Análise redonda e aprofundada sobre o imbróglio do PT e a situação de João Paulo diante da decisão tomada, nesta segunda-feira, de apoiar Maurício Rands – por Marisa Gibson.
A conversa com o governador Eduardo Campos (PSB) ontem no café da manhã foi tão decisiva que o deputado federal João Paulo (PT) optou por antecipar o anúncio de sua adesão à pré-candidatura de Maurício Rands a prefeito do Recife.
E, se alguém ainda tinha alguma dúvida que Rands é um projeto que passa pelo Palácio das Princesas, não tem mais.
Ressalte-se também que ala do PT que correu atrás de João Paulo para convencê-lo a apoiar a Rands o quanto antes para contrabalançar o aparente favoritismo de prefeito João da Costa na prévia do partido, é a mesma que fechou as portas para que ele não disputasse o governo do estado em 2006 e o Senado em 2010.

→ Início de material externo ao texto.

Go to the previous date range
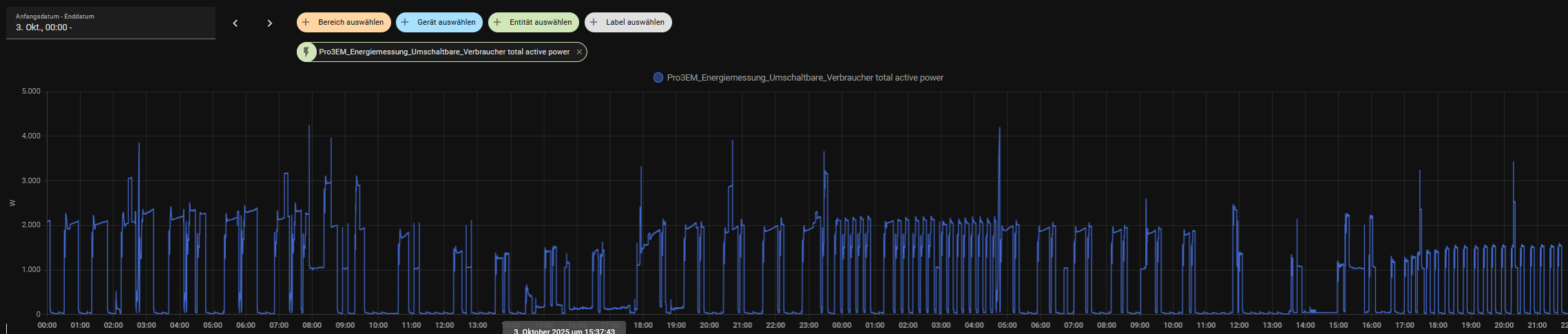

Agora nesta adesão, João Paulo tem mais a perder. É público e notório que ele é o nome do PT com maior densidade eleitoral no Recife, embora com pouca influência nas diversas tendências do partido.
Mas, se o apoio do deputado pode ser decisivo na prévia, por que Rands foi o escolhido e não ele que tem votos? Após oito anos à frente da prefeitura, João Paulo não soube transformar sua densidade eleitoral em poder político e vem sendo sistematicamente passado para trás.
Além disso, a força que tinha em nível municipal foi dissolvida a partir do rompimento com o prefeito João da Costa, que já deixou evidente ter o comando da base petista recifense, alimentada e cevada pelo poder da máquina municipal.
A neutralidade é sempre uma postura cômoda (basta lembrar Marina Silva nas eleições presidenciais de 2010), porém em determinados momentos é a única solução para quem não tem nada a ganhar ao escolher entre dois polos antagônicos.
Enfim, João Paulo é um personagem incômodo ao PT pernambucano – só é lembrado quando é para votar e nunca para ser votado.
Não tendo condições de concorrer à prévia, poderia ter optado pela neutralidade. Mas, para vingar-se do seu ex-afilhado João da Costa, capitulou perante o senador Humberto Costa, seu mais antigo adversário dentro do PT, e apoiou o projeto Rands para não desagradar Eduardo.
Foto: Ricardo Fernandes – Diario

Parabéns Rands.
Parabéns João Paulo.
Mas se ele, João Paulo aderiu assim tão rapidamente à Rands, a leitura que se pode fazer é a seguinte. 1) Com isso deu um chega para lá em Joaõda Costa. 2) Alguma coisa Eduardo Campos prometeu à ele. 3) Se tiver juizo João Paulo deve migrar para o PSB. 4) Quais os motivos ocultos que fazem ele, permancer em um Partido que o massacra dessa forma?